L’argument de Machado est loin d’être exagéré, à en juger par les chiffres. Selon une étude menée par Bain & Company en 2024, 75 % des cadres avouent ne pas comprendre pleinement comment faire progresser l’IA au sein de leur entreprise. Cette incertitude au sommet génère des frictions, de la confusion, et au final, un exode des talents.

 

Ce que font réellement les grands leaders

Qu’est-ce qui pousse les talents de l’IA à rester ? Erika Glenn et Michelle Machado s’accordent à souligner qu’il ne s’agit pas uniquement de compétences techniques, mais aussi de la manière dont les dirigeants agissent. « Les meilleurs leaders favorisent des environnements où l’autonomie est authentique », explique Mme Glenn. « Ils sont profondément impliqués dans la résolution des problèmes, peu importe leur expertise technique, protègent leurs équipes des influences politiques, équilibrent responsabilité et autonomie, et considèrent l’échec comme une étape essentielle du processus. »

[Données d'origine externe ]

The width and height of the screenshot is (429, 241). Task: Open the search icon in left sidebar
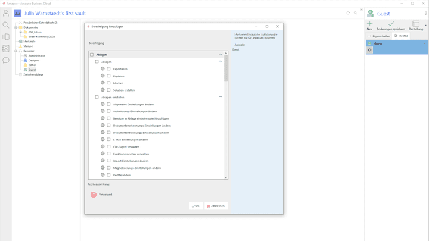(6, 25)
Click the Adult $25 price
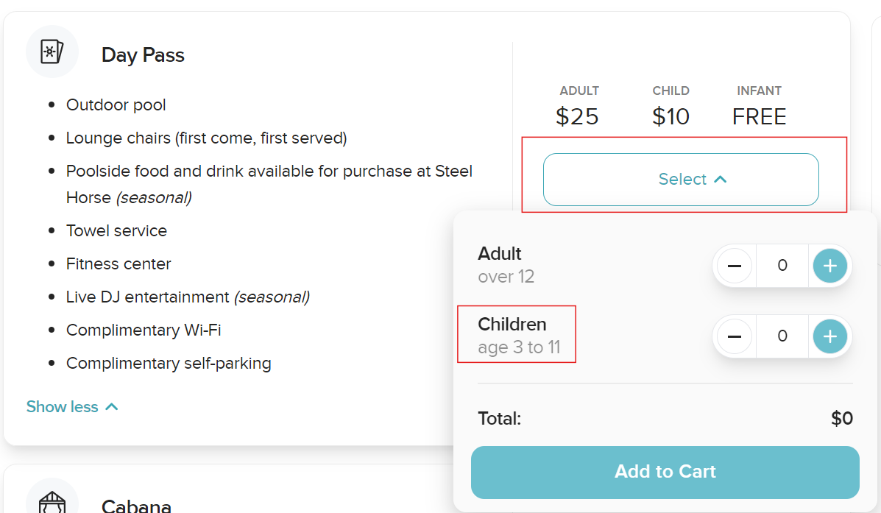Image resolution: width=881 pixels, height=513 pixels. (x=578, y=116)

Pour Mme Machado, un leadership efficace commence par la confiance et la connexion humaine. « L’IA repose sur des données, mais des résultats exceptionnels se construisent sur la confiance », précise-t-elle. « Lorsque les dirigeants partagent un objectif commun, encouragent des perspectives diversifiées et célèbrent le progrès plutôt que la perfection, ils transforment la conformité en engagement. » Dans un tel environnement, les professionnels de l’IA ne se contentent pas d’améliorer des modèles : ils créent une dynamique, innovent et, surtout, choisissent de rester.

 

Ce qu’il faut retenir

L’essentiel est clair : il n’existe pas de stratégie d’IA sans une stratégie de gestion des talents, et pas de stratégie de talents sans un leadership efficace. Certes, la rémunération reste un facteur clé, et la pénurie de professionnels de l’IA est bien réelle. Cependant, injecter davantage d’argent dans ce problème ne résoudra pas une culture défaillante. Attirer et retenir les talents en IA ne repose pas uniquement sur les profils que l’on recrute, mais aussi sur la manière dont on dirige.

Pour Michelle Machado, la pénurie de talents en IA ne se résume pas à un défi de recrutement, mais relève d’un véritable problème de leadership. « Ce problème est avant tout une question de confiance : la confiance en vos équipes, en votre stratégie, et dans votre capacité à conduire le changement », explique-t-elle.

Si les entreprises spécialisées dans l’IA souhaitent rester compétitives, Erika Glenn et Michelle Machado soulignent qu’elles devront aller au-delà du simple développement de modèles de pointe. Elles auront besoin de dirigeants capables d’anticiper, d’agir avec empathie et de créer des environnements propices à l’épanouissement des talents en IA.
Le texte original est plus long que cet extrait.